▸ Selected excerpt:
I might be misunderstanding the implications of this: :sweat_smile:
Ayaz Hafiz said:
i.e. don't allow the type to change after it's exported, all other types must unify to it exactly
it sounds like "all other types must unify to it exactly" means that there would be some scenario(s) where a type gets less polymorphic
like today it would be allowed to unify into a different type which later successfully unifies with other types, but instead it would refuse to unify into that other type, and therefore might have a type mismatch with other types later
but maybe I'm misunderstanding the implications there!
is there a case where a type gets imported from a module and doesn't become less, or equivalently, polymorphic?
i guess the crux of my point is that once you find a location of a recursionpointer in a type, you must decide whether that recursionpointer's location is allowed to change in the future or not.
if the type is unique in the sense that nothing else has unified with it, it's fine for it to change.
but if it's not unique (e.g. exported to another module), it cannot change without running into the bug here.
so finding some way to encode/enforce that would be the fix.
I'd love to try this out, and I'll actually have a week off after I get back from Milan, but I have no idea where to start with the implementation :laughing:
any suggestions for how to go about doing this?
yeah, so it's probably most useful to start here with the definitions of recursive types:
https://github.com/roc-lang/roc/blob/e500d664fdd5b79b004ec5be4614424557b67425/crates/compiler/types/src/subs.rs#L2362-L2366
and how fixpoint fixing works
im realizing though this may be hard more difficult than it might seem though
if there are two recursive types that are isomorphic but not equal, imported from two different modules into the same module M, then when we compare them in M, it may be impossible to reconcile them into the same type
yeah okay i don't know how to deal with that without breaking module isolation for typechecking, lol
or compiling all recursive types as boxed at every level
to put the problem concretely: suppose we have modules A and B both importing the definitions
F : [FromG G]
G : [G {lst : List F}]
# the unfurled representation of these types is
# F = [FromG [G {lst: List <1>}] as <1>
# G = [G {lst: List [FromG <2>]}] as <2>
# where <1>, <2> are recursion pointers
both expose val
where
# module A
val : F
val = FromG (G {lst: []})
# module B
val : G
val = G {lst: []}
now you import both in module C and do a comparison
A.val == (FromG B.val)
In C we are comparing
A.val : [FromG [G {lst: List <1>}] as <1>
to
(FromG B.val) : [FromG [G {lst: List [FromG <2>]}] as <2>]
which typechecks because these types are clearly isomorphic. But their layouts are not the same. And we cannot change the type of either A.val
or B.val
to be equal to the other's type without also changing the types in module A
and B
, respectively.

▸ Given data:

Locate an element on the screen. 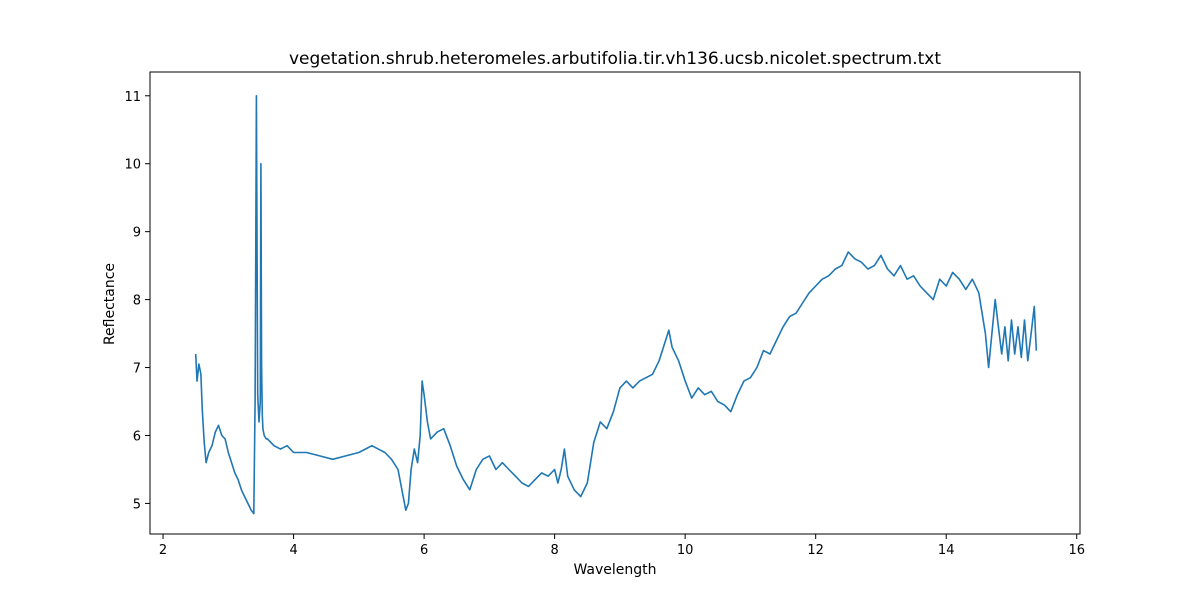 Image resolution: width=1200 pixels, height=600 pixels. x-tick-label: 10 is located at coordinates (686, 550).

▸ Questions to answer:
1. Repeat word for word the passage of the recursive-types discussion starting with "if the type" and going on through "be the fix.".
2. Go on with the forum discussion about recursive types in the Roc compiler, picking up after its final line.

▸ Written responses:
1.
if the type is unique in the sense that nothing else has unified with it, it's fine for it to change.
but if it's not unique (e.g. exported to another module), it cannot change without running into the bug here.
so finding some way to encode/enforce that would be the fix.

2.
ugh. if we break module isolation, incremental compilation will become very difficult in the future.
can we not make F
and G
structurally the same in the defining module?
we could, but suppose it was instead
F : [FromG G_]
G_ : [G {lst : List F}]
F_ : [FromG G]
G : [G {lst : List F_}]
now F and G are not related in the defining module but [FromG G]
is still isomorphic to F
hmm yes
I'll run this by some ocaml people
also even in the earlier example F
and G
could be defined in distinct modules (with slight modifications), right?
yeah
because this is all about structural equality
yeah, exactly
the curse of structural recursion with unboxed compilation. maybe this is why everyone uses nominal types
Ayaz Hafiz said:
ugh. if we break module isolation, incremental compilation will become very difficult in the future.
is that necessarily true if this is the only way we break it?
for example, if what we cache is "these are the resolved type annotations, but they can be modified further later"
I guess we potentially have to load a lot more from disk if we need all the subs
i think the dependency graph becomes a mess, because it is no longer is DAG
If you had the graph A -> C <- B
, where C depends on both A and B as in the example above, a change in A now can force a change in B
hm true
ok crazy idea. recursive types must be nominal
this is potentially a can of worms, but probably worth considering
:thinking: what about "exposed types must be annotated" instead?
like to expose them from a module
we still have the same problem though right? For example if val
is annotated as F and G accordingly in both modules A and B in the example above.
yeah true
so in other words they can only be recursive if they're opaque
yes. the idea being that the name of the opaque type forces one representation of the type, and hence one layout
interesting!
can we think of cases where this would cause problems?
yeah, there's certainly some issues to figure out with that approach though. A couple off the top of my head:
Op := # my opaque recursive definition
eq = \@Op ob1, @Op ob2 -> ob1.fieldA == ob2.fieldA && ob1.fieldB == ob2.fieldB
inside this definition, the field accesses are structural and recursive, which we've disallowed. So some language rule to allow this needs to be defined.
Actually the second might have an easy solution - if the recursion point is named by an opaque type it's fine.
but this needs a design doc
I'm very hype about this direction! :smiley:
it seems like it would come up relatively rarely, and existing cases of "recursion has to happen behind an opaque type" haven't felt like a big burden
more of a surprise than anything
@Ayaz Hafiz are you up for writing a design doc on this?
yeah i can
awesome, thank you so much!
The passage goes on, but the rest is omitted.